Yusril kemudian mempertajam serangannya dengan menenteng draf "Aliansi Partai Politik Keumatan dalam Rangka Pemenangan dan Legislatif 2019" yang merupakan rekomendasi ulama yang ditolak Prabowo ke ruang publik. Draf itu berisi kesepakatan antarpartai politik pengusung Prabowo-Sandi untuk bahu membahu di Pileg 2019.

Bagi Yusril penolakan Prabowo terhadap draf aliansi yang datang dari ulama ini menunjukkan siapa sejatinya yang mengabaikan peran para ulama dalam kehidupan politik. Dari sudut ini Yusril membidik dasar legitimasi kubu Prabowo-Sandi yang selama ini mengklaim memperoleh dukungan ulama. "Tak ada track record-nya Prabowo-Sandi mendukung ulama," kata Yusril.

Langkah Yusril membuka selubung rahasia kubu Prabowo dari dalam serupa peran para whistle-blower (peniup peluit). Tentu bukan peniup peluit dalam konteks membantu membongkar kejahatan terstruktur dan sistematis dalam sebuah korporasi atau lembaga negara kaitannya dengan kejahatan kerah putih. Melainkan semacam tindakan tidak puas yang dialami karyawan sebuah perusahaan yang memilih membagikan rahasia penting institusinya.
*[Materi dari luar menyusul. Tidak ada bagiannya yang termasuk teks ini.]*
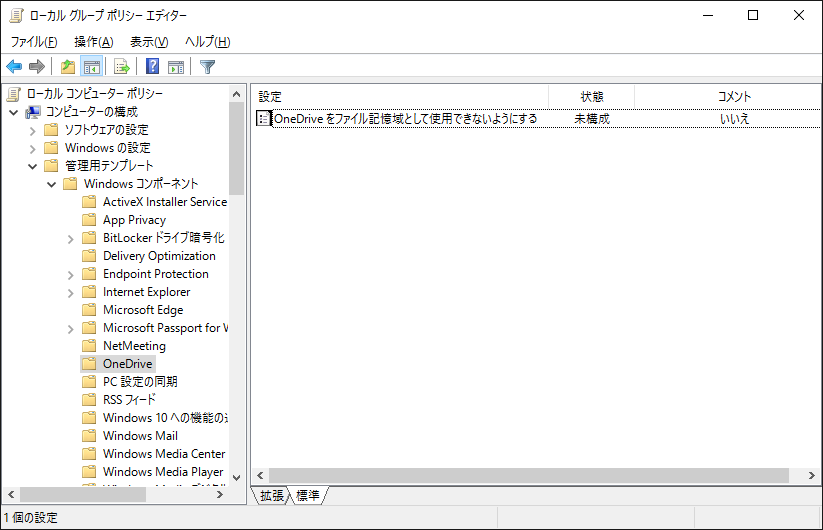Sort by the コメント column header
Viewport: 823px width, 530px height.
coord(734,97)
Praktik seperti ini jamak dilakukan karyawan di luar negeri. Bahkan di negara-negara maju banyak perusahaan, organisasi atau kantor pemerintahan yang memiliki semacam ruang khusus pertemuan elektronik tidak resmi dimana informasi rahasia bisa dibagi.

Peran yang dilakoni Yusril sebenarnya jauh lebih kompleks. Jika seorang peniup peluit hanya bertugas membocorkan rahasia penting tanpa harus membuka identitas dirinya, sebaliknya Yusril memilih tampil menyampaikan "rahasia" tersebut ke publik dengan segala konsikuensinya, termasuk kemungkinan berurusan dengan hukum.

Saat memutuskan menjadi lawyer Jokowo-Ma'ruf posisi Yusril sudah sarat kontroversi. Sebagai mantan lawyer Prabowo pada Pilpres sebelumnya serta posisinya sebagai Ketua Umum PBB yang diklaim sebagai bagian Koalisi Keumatan pendukung Prabowo, Yusril jadi rentan terhadap bullying. Posisinya sebagai lawyer HTI pada saat yang sama menjadi lawyer Jokowi-Ma'ruf membuatnya jadi bulan-bulanan nitizen.

Meski hujatan itu kemudian dengan enteng ditekuk, serangan lebih fatal bisa datang dari internal partainya yang sepertinya berat menerima langkah Yusril. Bila PBB "memaksa" memosisikan diri sebagai partai pendukung Prabowo-Sandi sementara Yusril tetap menjabat sebagai ketua umum maka posisi Yusril berpotensi terjebak conflict of interest. Sebab pada kondisi seperti itu Yusril akan kesulitan memosisikan diri kapan sebagai lawyer Jokowi-Ma'ruf serta kapan sebagai ketua umum partai pendukung Prabowo-Sandi.

Untuk menghindari kemungkinan jebakan conflict of interest, tinimbang mengeluarkan pernyataan yang hanya memicu kontroversi sebaiknya Yusril dan elit PBB segera menentukan sikap resmi partai, apakah mendukung salah satu Capres atau memilih netral dalam Pilpres.